_Exercise objective_. Reproduce verbatim the lines of the data starting at the line containing "DATA PLANE header badge" and ending at the end of the data, both ends included.

= = =

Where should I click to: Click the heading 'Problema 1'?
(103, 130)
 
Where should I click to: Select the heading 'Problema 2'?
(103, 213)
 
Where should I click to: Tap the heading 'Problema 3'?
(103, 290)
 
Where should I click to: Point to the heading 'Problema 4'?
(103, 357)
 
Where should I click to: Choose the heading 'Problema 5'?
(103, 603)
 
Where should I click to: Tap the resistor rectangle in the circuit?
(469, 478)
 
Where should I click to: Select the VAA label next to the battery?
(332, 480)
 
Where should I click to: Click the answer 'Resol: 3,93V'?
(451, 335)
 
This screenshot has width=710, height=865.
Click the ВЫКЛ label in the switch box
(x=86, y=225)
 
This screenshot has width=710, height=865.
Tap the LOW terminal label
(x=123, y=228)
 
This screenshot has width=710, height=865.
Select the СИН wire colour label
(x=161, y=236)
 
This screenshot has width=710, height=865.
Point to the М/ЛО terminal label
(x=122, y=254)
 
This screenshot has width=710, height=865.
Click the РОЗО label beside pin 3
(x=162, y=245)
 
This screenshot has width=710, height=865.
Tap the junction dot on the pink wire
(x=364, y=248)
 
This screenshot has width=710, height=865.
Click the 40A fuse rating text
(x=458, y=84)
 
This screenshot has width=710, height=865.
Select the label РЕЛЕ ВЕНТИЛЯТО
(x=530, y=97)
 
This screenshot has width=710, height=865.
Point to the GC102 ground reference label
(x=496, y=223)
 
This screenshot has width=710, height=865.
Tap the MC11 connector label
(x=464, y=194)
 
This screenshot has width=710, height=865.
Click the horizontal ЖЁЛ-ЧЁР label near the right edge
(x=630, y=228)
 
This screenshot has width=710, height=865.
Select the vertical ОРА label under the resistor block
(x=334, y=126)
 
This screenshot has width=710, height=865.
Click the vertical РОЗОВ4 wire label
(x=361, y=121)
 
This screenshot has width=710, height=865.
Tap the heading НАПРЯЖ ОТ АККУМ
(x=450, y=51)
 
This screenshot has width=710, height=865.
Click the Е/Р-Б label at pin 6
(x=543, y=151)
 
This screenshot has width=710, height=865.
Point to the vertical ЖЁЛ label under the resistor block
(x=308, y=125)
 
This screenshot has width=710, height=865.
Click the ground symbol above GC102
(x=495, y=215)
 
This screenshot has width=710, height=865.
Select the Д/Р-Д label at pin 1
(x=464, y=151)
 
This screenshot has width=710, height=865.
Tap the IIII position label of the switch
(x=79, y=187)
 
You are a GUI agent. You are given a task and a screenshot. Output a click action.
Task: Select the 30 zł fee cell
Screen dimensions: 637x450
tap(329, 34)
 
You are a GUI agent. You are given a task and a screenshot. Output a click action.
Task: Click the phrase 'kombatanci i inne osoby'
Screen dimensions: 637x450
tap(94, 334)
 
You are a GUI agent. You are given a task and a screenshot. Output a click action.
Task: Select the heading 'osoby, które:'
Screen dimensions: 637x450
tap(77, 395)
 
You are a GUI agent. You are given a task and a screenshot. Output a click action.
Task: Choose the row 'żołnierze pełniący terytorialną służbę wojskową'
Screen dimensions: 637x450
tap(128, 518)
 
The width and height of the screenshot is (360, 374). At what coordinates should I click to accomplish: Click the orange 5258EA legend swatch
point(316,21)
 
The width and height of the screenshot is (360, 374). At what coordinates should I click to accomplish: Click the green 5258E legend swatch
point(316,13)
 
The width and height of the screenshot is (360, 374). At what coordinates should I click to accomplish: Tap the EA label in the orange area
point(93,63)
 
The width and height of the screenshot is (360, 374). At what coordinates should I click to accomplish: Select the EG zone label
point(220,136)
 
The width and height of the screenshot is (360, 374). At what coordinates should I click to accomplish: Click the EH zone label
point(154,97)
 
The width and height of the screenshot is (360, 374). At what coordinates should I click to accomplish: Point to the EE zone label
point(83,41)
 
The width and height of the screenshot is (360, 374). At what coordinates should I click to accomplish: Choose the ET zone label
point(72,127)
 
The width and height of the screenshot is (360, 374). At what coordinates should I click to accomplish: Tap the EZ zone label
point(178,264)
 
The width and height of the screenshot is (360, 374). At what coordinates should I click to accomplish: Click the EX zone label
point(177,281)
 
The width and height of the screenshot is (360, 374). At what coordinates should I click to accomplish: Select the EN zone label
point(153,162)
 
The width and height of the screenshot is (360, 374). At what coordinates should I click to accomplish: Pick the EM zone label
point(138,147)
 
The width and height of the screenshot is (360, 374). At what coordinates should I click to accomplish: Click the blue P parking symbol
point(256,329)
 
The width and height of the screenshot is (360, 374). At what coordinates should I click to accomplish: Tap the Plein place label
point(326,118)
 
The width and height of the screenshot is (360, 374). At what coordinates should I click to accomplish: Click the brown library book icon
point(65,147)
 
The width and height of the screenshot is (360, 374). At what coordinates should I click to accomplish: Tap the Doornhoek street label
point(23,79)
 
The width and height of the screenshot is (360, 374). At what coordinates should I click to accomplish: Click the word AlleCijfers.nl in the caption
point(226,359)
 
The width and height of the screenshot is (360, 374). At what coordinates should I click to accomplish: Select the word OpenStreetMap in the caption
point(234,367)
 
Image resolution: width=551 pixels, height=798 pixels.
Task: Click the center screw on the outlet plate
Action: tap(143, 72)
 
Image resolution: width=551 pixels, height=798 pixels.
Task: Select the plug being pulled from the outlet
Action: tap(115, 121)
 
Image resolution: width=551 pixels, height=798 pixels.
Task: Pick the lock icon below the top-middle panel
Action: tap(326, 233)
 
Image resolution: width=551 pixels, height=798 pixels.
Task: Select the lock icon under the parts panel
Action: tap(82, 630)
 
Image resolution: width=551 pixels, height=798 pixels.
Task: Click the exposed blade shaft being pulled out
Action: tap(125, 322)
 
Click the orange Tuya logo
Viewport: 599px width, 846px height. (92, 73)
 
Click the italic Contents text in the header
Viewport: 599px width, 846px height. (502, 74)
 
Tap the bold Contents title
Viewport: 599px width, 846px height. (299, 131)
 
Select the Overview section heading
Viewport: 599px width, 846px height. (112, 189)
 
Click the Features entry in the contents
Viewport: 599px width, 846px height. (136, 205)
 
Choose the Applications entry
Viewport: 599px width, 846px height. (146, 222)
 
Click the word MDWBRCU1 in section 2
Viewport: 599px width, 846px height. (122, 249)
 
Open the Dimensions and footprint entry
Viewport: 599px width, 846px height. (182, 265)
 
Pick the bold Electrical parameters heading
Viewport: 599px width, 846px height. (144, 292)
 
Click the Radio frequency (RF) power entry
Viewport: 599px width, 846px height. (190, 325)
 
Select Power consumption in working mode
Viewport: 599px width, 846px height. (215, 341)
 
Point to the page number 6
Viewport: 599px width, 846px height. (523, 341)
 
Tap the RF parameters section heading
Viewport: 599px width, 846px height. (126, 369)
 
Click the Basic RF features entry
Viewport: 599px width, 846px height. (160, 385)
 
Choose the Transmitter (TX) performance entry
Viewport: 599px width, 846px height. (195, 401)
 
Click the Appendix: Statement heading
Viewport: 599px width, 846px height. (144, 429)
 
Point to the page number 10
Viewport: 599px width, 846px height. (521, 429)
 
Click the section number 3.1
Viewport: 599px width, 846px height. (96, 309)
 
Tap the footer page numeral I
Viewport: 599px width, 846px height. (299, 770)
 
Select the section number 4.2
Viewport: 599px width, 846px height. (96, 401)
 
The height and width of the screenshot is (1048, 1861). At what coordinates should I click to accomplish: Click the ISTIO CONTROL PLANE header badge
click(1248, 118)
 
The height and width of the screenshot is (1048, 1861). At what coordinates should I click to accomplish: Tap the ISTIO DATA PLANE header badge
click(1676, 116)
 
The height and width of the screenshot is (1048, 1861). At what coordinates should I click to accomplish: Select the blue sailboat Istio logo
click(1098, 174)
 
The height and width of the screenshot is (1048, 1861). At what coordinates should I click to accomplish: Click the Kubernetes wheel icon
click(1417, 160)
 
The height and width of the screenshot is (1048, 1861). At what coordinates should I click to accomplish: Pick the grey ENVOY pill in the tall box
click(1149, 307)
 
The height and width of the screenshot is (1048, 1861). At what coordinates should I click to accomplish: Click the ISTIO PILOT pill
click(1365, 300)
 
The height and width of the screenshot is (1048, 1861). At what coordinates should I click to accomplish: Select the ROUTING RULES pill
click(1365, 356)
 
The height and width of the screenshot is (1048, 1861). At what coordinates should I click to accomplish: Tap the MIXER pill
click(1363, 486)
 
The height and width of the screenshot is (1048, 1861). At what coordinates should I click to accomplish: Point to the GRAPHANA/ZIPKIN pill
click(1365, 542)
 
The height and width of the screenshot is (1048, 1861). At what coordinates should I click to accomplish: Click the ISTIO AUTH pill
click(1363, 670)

= = =

_Finished answer_.
The height and width of the screenshot is (1048, 1861). At what coordinates should I click to accomplish: Tap the ISTIO DATA PLANE header badge
click(1676, 116)
 
The height and width of the screenshot is (1048, 1861). At what coordinates should I click to accomplish: Select the blue sailboat Istio logo
click(1098, 174)
 
The height and width of the screenshot is (1048, 1861). At what coordinates should I click to accomplish: Click the Kubernetes wheel icon
click(1417, 160)
 
The height and width of the screenshot is (1048, 1861). At what coordinates should I click to accomplish: Pick the grey ENVOY pill in the tall box
click(1149, 307)
 
The height and width of the screenshot is (1048, 1861). At what coordinates should I click to accomplish: Click the ISTIO PILOT pill
click(1365, 300)
 
The height and width of the screenshot is (1048, 1861). At what coordinates should I click to accomplish: Select the ROUTING RULES pill
click(1365, 356)
 
The height and width of the screenshot is (1048, 1861). At what coordinates should I click to accomplish: Tap the MIXER pill
click(1363, 486)
 
The height and width of the screenshot is (1048, 1861). At what coordinates should I click to accomplish: Point to the GRAPHANA/ZIPKIN pill
click(1365, 542)
 
The height and width of the screenshot is (1048, 1861). At what coordinates should I click to accomplish: Click the ISTIO AUTH pill
click(1363, 670)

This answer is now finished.